HTTP/2 Missing the Mark
There's been a fair bit of swirl around the internet lately about the latest draft of HTTP 2.0. The issues are several, with lots of disagreement from different camps:
- It's too hard to implement.
- It's too complex with that complexity focused on the wrong problems.
- It's being developed with too much attention paid to the needs of a few large internet behemoths (notably Google, who are getting a bit greedy) where aggregate savings from shaving a few bytes here and there are huge.
James Snell has two excellent postings that cover some of the issues with robust technical detail:
- HTTP/2 Status Update
- HTTP/2 ... Wait! There's more!
- Update: Three now HTTP/2 More that you need to know...
Overall, I find all three proposals are focused on solving yesteryears problems, rather than on creating a protocol that stands a chance to last us the next 20 years.
Understanding how things work is a first—and important!—step towards using them well. When we don’t understand the tools we use, we are forced to rely on other tools to hide the underlying complexity and dumb things down to a point where they are manageable.
The concern here is that
HTTP/2.x is going to be very challenging to inspect without additional tools. This means that the barrier to learning will be much higher with it than it is for earlier versions. You may think "oh it can't be that bad". If you're thinking that go and read Snell's postings a bit more closely.
Since its start the biggest win of the web has been the relatively low barriers to entry. It's always been quite easy for individuals and small groups without a lot of background or preparation to learn, to publish, to participate and to build. This is because the protocols, techniques and languages of content, configuration and code have often been relatively straightforward text that both people and computers can read with relatively low effort.

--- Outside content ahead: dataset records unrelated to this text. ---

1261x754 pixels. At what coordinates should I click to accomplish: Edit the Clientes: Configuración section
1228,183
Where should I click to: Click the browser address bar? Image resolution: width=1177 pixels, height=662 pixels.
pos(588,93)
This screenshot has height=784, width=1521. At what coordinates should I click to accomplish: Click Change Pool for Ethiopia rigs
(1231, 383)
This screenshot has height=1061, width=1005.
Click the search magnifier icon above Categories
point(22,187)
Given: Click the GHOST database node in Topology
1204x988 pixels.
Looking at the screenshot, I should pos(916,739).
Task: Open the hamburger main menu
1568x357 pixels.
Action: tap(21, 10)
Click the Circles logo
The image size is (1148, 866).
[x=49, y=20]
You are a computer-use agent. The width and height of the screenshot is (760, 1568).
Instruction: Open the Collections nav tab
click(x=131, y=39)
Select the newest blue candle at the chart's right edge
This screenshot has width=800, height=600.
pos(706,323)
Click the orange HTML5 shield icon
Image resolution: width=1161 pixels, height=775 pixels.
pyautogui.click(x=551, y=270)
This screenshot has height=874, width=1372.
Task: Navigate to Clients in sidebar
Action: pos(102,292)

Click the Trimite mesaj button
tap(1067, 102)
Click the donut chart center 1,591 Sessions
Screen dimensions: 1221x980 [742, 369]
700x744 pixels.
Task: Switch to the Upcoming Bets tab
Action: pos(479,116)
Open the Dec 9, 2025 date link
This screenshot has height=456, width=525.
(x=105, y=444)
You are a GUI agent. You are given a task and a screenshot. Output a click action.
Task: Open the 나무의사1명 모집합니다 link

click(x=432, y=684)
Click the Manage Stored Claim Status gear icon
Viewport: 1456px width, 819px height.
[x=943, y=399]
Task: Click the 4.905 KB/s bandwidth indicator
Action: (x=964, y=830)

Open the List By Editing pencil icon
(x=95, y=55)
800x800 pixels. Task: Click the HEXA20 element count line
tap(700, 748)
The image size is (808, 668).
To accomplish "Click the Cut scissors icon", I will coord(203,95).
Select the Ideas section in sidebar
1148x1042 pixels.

HTTP/2 takes a huge step away from this. It is a protocol that isn't easy for anyone or anything. It trades ease of comprehension for effective computation. This is a false win, a short term trade with damaging consequences that doesn't need to happen. Network bandwidth and computer power will continue to grow at astounding rates, but the human ability to engage in the social milieu of making and sharing that makes the web so awesomely diverse is fairly static. We want to encourage and enable that engagement and learning. The decisions we make about how stuff works impacts who will work with it.